As to the two convictions based on cunnilingus, we affirm the judgment of the Superior Court. As to the two convictions based on fellatio, we reverse and remand the case for a new trial.
Notes
. One background matter should be preliminarily noted. The specific inclusion of cunnilingus within the definition of sexual intercourse was a reaction to a Superior Court ruling that non-consensual cunnilingus did not constitute sexual intercourse for purposes of rape in the second degree.
State v. Doe,
Del.Super.,
. 11 Del.C. § 772(c) does say “[u]nless a contrary meaning is clearly required, the male pronоun shall be deemed to refer to both male and female.” But the commentary indicates that “a woman would not ordinarily be guilty of rape” although she could be guilty of rape as an accomplice. Delaware Criminal Code with Commentary 1973, pp. 221-222. We do not find it necessary to attempt to definitively settle all of the possible factual variations in this case.

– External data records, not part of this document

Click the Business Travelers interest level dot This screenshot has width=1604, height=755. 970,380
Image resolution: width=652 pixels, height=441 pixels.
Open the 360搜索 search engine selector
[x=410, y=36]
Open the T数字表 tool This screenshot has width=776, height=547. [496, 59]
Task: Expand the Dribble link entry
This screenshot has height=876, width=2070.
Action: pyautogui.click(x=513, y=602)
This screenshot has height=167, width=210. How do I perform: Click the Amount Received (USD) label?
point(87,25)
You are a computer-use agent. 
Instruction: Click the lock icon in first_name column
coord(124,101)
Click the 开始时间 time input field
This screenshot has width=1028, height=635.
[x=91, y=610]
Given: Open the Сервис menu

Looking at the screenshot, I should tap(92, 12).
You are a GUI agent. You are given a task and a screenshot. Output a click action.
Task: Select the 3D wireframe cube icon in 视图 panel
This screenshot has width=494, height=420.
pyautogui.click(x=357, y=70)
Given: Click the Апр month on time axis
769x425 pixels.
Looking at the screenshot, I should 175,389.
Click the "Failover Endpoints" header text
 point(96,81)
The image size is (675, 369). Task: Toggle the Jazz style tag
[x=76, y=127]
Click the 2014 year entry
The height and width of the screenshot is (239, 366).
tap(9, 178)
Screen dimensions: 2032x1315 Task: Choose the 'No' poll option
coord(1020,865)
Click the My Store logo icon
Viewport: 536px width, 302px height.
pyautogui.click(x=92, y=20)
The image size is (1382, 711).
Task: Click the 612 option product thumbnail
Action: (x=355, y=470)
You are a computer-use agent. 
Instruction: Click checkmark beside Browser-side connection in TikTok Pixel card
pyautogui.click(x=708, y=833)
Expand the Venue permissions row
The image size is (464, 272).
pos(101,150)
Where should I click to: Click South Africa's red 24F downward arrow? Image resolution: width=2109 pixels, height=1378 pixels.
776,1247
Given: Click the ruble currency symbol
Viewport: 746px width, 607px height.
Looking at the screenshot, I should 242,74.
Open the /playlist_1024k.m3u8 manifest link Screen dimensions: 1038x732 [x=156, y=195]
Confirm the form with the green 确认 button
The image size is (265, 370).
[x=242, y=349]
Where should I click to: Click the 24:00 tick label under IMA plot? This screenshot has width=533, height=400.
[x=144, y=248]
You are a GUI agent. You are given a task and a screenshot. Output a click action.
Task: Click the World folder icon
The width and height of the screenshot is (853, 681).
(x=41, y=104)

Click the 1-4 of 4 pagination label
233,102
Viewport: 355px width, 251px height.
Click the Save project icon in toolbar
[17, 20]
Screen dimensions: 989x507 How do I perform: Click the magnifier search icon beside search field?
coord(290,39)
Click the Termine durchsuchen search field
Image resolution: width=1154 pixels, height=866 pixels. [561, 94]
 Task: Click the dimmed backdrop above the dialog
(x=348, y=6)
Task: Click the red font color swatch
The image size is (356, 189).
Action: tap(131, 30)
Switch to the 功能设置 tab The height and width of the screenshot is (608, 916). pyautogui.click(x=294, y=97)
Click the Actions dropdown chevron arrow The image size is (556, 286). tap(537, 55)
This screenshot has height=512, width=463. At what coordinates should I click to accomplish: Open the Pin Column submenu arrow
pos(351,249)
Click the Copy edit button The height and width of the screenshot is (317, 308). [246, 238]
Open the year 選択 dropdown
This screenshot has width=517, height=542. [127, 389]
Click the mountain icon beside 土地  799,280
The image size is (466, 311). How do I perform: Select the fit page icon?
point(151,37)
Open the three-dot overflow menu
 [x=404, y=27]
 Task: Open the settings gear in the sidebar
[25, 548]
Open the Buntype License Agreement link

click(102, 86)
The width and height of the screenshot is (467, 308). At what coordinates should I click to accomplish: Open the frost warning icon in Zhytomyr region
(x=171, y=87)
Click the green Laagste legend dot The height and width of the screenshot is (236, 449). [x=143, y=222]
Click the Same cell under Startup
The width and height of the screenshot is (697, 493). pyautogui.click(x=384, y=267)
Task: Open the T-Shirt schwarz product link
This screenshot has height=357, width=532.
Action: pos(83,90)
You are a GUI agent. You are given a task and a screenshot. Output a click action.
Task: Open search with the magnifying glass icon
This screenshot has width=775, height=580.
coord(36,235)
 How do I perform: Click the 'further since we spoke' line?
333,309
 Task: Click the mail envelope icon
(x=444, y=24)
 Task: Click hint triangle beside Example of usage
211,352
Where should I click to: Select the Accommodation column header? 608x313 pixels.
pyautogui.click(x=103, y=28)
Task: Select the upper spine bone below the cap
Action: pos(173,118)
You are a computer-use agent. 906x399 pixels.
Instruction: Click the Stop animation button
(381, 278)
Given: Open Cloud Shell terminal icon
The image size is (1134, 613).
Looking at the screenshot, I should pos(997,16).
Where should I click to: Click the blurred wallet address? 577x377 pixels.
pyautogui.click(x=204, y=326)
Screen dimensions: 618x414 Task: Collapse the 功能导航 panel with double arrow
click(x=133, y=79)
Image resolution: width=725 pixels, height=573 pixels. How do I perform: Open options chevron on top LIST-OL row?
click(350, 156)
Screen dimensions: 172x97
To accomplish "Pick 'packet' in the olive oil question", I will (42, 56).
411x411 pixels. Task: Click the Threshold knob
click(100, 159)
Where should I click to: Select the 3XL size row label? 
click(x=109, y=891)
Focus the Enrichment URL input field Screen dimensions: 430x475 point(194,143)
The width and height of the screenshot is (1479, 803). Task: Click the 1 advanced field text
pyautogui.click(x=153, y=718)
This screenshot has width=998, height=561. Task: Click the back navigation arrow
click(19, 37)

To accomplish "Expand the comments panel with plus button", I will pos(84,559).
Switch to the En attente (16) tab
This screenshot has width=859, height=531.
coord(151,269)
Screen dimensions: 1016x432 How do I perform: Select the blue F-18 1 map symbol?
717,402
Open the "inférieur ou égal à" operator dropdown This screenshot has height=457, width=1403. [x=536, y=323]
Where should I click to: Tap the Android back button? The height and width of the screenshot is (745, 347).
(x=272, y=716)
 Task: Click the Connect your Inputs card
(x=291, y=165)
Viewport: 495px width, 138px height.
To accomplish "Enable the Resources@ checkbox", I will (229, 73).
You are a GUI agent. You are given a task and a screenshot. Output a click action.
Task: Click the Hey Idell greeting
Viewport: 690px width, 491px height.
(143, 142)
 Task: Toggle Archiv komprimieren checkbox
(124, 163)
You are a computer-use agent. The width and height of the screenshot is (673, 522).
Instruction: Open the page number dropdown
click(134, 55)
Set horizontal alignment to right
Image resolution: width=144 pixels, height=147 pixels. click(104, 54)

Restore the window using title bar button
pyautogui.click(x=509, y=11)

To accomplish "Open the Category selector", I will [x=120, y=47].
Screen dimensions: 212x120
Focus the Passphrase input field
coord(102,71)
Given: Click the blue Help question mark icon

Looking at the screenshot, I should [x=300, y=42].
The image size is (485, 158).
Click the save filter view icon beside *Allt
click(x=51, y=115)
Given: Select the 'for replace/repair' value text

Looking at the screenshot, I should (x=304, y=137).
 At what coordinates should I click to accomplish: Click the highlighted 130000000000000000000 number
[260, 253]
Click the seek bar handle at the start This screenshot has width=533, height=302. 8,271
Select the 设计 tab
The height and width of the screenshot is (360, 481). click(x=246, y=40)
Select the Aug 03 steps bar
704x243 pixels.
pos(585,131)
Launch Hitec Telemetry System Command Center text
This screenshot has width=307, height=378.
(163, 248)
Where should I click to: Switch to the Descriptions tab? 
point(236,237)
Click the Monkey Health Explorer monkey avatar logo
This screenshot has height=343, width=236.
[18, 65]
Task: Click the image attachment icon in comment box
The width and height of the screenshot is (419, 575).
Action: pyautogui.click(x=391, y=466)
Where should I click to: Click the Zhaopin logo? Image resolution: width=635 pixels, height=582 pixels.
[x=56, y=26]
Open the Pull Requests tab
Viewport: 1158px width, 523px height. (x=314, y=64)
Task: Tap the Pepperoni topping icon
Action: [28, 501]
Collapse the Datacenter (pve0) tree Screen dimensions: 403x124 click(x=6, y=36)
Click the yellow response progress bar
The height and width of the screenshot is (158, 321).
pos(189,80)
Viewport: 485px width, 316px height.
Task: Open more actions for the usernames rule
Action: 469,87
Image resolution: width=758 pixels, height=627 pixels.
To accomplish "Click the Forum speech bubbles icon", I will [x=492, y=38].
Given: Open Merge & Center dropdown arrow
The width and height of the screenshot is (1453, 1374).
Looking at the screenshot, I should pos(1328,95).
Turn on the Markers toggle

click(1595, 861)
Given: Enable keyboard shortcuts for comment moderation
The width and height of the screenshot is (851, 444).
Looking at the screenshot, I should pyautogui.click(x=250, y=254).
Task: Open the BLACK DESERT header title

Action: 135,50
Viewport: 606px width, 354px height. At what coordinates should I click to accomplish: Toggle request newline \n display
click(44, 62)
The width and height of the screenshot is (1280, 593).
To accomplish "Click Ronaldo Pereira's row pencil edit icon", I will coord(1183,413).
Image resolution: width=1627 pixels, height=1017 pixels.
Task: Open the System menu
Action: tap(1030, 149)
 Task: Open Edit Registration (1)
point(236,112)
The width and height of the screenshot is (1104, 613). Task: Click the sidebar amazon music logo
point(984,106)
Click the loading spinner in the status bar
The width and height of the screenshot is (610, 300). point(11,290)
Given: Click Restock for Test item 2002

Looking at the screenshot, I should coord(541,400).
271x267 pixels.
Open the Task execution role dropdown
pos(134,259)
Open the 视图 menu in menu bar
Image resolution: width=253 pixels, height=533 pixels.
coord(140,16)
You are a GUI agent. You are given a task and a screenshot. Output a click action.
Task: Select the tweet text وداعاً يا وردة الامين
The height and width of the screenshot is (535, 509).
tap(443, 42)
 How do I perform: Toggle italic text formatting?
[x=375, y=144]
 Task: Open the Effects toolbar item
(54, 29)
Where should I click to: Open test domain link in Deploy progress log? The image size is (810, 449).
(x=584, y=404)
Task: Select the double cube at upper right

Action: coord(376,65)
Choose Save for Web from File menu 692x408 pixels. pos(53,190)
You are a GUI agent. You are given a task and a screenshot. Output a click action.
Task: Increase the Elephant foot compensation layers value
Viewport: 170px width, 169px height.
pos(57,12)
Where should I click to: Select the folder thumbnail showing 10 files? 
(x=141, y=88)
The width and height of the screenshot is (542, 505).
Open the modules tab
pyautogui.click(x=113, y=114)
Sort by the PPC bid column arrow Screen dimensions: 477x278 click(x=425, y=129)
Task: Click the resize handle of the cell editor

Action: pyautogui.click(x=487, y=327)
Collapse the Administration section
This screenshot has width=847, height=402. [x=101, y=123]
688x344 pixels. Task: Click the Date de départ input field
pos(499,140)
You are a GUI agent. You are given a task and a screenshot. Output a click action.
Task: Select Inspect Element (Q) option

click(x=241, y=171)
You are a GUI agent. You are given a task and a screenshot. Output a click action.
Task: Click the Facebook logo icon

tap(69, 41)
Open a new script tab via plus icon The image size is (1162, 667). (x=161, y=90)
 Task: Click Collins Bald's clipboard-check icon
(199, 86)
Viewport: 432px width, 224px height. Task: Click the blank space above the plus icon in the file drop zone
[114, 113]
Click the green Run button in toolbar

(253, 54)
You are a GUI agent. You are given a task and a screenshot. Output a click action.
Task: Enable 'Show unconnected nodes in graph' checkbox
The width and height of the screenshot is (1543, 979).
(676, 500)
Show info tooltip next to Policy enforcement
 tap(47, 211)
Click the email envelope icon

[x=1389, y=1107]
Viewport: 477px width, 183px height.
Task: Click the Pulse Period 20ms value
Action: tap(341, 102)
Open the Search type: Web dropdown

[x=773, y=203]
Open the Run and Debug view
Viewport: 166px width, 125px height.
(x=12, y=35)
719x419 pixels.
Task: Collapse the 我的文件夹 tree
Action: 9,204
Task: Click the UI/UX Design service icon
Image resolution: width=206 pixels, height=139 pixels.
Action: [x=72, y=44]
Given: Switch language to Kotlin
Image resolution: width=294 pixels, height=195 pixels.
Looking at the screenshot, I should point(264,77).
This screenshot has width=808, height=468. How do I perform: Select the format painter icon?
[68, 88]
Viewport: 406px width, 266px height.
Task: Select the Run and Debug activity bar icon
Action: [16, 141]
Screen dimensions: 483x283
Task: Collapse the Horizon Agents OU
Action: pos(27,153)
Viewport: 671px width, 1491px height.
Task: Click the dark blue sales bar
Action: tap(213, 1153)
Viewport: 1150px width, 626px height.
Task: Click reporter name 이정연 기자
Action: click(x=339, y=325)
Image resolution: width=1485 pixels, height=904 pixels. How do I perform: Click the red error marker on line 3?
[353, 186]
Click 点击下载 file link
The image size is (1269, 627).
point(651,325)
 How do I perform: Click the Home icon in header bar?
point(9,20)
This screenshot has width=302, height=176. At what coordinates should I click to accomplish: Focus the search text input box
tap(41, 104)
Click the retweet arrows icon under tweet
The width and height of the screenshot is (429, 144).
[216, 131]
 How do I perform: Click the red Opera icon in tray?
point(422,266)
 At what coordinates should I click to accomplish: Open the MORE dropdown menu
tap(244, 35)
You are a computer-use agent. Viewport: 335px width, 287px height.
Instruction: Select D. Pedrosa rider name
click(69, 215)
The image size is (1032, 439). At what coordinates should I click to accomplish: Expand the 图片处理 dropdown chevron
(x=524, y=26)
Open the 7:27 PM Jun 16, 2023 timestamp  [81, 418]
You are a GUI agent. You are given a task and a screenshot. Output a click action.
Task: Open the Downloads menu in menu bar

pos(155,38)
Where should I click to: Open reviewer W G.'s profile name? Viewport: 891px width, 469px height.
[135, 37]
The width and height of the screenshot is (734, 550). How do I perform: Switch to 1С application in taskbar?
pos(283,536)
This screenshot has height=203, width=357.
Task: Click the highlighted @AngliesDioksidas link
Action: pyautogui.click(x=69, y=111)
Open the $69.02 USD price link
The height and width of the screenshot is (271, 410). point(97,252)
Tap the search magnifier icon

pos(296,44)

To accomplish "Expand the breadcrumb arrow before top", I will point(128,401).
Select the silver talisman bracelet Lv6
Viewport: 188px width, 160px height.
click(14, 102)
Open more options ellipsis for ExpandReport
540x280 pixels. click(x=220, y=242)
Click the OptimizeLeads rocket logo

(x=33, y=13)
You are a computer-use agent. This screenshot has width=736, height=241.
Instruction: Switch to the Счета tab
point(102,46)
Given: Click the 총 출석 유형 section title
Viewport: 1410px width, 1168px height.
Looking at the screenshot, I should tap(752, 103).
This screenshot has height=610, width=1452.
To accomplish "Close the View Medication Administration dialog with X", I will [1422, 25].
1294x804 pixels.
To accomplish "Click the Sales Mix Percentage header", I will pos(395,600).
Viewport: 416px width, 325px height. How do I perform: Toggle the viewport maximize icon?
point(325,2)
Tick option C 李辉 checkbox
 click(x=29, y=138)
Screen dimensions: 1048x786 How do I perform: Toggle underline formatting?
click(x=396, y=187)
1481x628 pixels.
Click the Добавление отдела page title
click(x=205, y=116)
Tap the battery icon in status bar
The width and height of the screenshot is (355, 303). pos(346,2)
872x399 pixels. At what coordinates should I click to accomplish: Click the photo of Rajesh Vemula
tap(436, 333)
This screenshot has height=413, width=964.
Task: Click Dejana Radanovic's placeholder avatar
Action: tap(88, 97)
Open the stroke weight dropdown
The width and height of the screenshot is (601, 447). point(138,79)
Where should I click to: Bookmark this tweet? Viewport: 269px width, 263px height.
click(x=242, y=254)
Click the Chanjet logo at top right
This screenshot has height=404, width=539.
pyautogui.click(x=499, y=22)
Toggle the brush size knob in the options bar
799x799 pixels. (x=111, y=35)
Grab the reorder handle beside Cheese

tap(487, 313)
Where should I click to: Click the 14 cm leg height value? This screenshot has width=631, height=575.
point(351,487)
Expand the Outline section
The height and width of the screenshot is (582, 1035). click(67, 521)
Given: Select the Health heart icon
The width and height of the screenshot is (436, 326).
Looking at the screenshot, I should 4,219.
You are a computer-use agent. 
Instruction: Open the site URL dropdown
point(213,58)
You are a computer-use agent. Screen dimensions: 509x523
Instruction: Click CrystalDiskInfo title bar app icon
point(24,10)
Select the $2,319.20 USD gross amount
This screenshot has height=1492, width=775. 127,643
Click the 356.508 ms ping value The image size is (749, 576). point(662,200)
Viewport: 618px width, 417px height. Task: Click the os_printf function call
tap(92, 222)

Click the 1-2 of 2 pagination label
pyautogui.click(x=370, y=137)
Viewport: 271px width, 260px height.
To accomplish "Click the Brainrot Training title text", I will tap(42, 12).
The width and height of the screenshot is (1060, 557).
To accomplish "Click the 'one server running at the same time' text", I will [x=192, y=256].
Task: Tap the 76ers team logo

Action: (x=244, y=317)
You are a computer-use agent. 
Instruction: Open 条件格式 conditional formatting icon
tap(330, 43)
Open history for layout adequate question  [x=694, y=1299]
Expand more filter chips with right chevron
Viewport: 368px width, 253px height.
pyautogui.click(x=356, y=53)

. The statute, 11 Del.C. § 3507 reads in part:
“§ 3507. Use of prior statements as affirmative evidence.
“(a) In a criminal prosecution, the voluntary out-of-court prior statement of a witness who is present and subject to cross-examination may be used as affirmative evidence with substantive independent testimonial value.
“(b) The rule in subsection (a) of this section shall apply regardless of whether the witness’s in-court testimony is consistent with the prior statement or not. The rule shall likewise apply with or without a showing of surprise by the introducing party.”
. The jury in this case was instructed that the defendant’s prior record of felony convictions did not bar his testimony but evidence of such record could be considered in determining his credibility.
. We do not feel we, in our present appellate role, should attempt to formulate the precise instruction language. But the instruction could advise the jury that a statute permits evidence of such out-of-court statements, whether consistent or inconsistent with the in-court testimony, that caution must be exercised when a conflict exists, that the jury should be particularly careful when there is no evidence to corroborate the inconsistent out-of-court statement, but that the jury can convict on such statement if it is satisfied beyond a reasonable doubt it is true. Compare the standard accomplice testimony instruction in Delaware’s Pattern Jury Instructions.